Task ▸
Please arrange the items below as a numbered list, starting with the line that contains "Given: Check Only Rain Gauge Connected" and going on through the line that contains "will tap(554, 70).". Leave out blank lines.

Source records:
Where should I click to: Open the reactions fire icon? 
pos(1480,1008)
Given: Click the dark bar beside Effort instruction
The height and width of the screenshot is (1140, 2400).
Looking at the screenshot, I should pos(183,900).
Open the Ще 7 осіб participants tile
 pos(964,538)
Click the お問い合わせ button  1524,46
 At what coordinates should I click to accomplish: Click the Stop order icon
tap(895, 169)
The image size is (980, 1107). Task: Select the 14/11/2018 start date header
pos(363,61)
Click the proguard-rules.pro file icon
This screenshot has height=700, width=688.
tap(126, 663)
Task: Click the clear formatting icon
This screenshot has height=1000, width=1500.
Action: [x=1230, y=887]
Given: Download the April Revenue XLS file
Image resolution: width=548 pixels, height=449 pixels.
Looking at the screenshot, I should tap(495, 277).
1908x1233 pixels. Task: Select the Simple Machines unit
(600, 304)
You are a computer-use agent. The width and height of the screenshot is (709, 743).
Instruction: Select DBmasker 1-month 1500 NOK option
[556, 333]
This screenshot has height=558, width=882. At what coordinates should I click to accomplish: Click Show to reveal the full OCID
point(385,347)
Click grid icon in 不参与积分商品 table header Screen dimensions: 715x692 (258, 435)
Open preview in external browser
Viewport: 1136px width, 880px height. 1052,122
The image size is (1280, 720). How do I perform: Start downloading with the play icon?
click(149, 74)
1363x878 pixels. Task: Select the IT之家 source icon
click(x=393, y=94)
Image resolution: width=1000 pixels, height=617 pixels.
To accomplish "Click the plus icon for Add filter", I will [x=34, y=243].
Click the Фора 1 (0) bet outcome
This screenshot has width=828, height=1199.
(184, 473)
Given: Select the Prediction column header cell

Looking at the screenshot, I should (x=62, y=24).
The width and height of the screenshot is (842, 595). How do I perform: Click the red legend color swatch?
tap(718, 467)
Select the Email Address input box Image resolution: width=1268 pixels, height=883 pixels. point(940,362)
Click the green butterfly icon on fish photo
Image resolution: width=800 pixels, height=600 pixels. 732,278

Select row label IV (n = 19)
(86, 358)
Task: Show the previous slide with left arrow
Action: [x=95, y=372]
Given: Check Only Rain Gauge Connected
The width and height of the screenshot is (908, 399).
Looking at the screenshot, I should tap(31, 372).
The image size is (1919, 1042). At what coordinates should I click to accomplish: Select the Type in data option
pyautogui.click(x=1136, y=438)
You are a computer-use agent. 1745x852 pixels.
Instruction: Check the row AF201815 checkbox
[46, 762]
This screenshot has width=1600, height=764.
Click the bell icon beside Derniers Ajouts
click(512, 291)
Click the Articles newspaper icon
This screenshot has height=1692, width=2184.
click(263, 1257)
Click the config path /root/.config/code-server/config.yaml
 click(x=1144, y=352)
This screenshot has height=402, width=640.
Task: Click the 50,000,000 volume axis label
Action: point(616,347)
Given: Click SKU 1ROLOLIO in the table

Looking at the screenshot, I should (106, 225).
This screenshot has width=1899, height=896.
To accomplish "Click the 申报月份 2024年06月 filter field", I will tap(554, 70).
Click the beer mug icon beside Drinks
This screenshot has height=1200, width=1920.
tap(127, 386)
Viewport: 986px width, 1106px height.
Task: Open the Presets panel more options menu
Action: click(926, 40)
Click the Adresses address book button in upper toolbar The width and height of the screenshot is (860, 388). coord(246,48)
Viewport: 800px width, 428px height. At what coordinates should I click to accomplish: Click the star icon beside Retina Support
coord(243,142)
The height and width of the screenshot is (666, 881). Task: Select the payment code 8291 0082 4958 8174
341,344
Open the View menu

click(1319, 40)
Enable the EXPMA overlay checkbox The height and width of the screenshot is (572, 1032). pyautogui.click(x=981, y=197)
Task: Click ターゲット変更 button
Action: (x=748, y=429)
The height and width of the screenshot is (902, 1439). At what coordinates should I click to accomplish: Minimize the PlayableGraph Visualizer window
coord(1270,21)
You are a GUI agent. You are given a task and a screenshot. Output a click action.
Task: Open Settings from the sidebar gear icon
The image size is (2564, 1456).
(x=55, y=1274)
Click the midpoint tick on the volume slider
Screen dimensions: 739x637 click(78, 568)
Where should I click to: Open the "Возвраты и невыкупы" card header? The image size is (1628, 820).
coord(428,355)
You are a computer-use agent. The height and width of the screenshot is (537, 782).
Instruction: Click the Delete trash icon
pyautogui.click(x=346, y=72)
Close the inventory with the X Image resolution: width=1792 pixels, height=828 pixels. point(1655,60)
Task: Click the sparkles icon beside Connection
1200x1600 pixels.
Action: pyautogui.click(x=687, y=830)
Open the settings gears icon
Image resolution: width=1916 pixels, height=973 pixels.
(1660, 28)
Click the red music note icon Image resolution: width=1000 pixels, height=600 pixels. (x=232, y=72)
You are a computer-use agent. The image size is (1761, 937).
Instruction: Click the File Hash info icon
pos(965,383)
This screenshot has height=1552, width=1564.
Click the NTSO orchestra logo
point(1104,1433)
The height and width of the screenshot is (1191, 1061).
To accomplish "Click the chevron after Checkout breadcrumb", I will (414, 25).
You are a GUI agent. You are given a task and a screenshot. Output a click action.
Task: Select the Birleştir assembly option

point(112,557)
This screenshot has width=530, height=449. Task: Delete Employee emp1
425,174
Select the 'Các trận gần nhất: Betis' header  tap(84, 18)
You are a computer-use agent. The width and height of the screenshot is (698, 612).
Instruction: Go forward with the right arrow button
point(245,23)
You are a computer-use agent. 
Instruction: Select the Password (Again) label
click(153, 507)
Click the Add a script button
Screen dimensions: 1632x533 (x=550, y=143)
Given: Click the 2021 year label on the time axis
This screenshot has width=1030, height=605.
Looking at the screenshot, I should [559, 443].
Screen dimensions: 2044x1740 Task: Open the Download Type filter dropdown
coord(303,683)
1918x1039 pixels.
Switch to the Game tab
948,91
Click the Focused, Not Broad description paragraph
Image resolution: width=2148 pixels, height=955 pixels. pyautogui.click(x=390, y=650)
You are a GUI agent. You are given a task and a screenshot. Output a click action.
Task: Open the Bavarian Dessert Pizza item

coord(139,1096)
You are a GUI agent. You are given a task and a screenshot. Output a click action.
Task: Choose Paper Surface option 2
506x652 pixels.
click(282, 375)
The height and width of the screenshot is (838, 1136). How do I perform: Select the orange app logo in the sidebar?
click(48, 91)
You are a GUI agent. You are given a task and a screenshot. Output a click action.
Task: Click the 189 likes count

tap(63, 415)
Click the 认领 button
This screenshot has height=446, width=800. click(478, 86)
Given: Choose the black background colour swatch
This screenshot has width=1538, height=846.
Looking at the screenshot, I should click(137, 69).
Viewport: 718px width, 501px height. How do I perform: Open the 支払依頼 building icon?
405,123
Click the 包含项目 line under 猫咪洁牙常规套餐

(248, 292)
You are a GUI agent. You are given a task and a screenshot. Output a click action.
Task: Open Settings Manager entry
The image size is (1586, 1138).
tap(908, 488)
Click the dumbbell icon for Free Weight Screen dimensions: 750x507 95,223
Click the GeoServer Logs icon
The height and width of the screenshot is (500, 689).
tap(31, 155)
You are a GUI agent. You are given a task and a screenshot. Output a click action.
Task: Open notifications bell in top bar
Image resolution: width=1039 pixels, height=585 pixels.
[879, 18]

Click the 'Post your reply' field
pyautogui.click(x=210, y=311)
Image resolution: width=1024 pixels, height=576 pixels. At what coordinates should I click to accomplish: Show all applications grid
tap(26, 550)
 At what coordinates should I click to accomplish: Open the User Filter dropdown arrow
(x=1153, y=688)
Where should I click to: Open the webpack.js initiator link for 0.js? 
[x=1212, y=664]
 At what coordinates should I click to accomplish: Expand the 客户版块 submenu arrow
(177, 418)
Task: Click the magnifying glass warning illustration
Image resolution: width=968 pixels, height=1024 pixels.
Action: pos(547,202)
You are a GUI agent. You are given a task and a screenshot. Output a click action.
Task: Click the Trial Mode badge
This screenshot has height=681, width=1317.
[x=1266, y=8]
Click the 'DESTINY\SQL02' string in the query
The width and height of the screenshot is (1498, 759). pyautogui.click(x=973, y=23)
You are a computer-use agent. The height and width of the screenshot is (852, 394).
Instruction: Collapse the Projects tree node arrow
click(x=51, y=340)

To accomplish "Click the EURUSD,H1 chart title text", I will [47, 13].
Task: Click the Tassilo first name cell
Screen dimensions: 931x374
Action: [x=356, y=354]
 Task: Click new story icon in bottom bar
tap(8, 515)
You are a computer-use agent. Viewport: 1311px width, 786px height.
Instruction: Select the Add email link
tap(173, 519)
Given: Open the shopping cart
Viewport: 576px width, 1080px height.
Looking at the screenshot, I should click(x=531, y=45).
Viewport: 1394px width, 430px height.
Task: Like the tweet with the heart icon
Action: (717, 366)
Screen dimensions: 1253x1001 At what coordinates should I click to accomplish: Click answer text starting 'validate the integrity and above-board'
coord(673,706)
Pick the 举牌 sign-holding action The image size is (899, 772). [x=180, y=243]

Full answer ▸
1. Given: Check Only Rain Gauge Connected
2. The width and height of the screenshot is (908, 399).
3. Looking at the screenshot, I should tap(31, 372).
4. The image size is (1919, 1042). At what coordinates should I click to accomplish: Select the Type in data option
5. pyautogui.click(x=1136, y=438)
6. You are a computer-use agent. 1745x852 pixels.
7. Instruction: Check the row AF201815 checkbox
8. [46, 762]
9. This screenshot has width=1600, height=764.
10. Click the bell icon beside Derniers Ajouts
11. click(512, 291)
12. Click the Articles newspaper icon
13. This screenshot has height=1692, width=2184.
14. click(263, 1257)
15. Click the config path /root/.config/code-server/config.yaml
16.  click(x=1144, y=352)
17. This screenshot has height=402, width=640.
18. Task: Click the 50,000,000 volume axis label
19. Action: point(616,347)
20. Given: Click SKU 1ROLOLIO in the table
21. Looking at the screenshot, I should (106, 225).
22. This screenshot has width=1899, height=896.
23. To accomplish "Click the 申报月份 2024年06月 filter field", I will tap(554, 70).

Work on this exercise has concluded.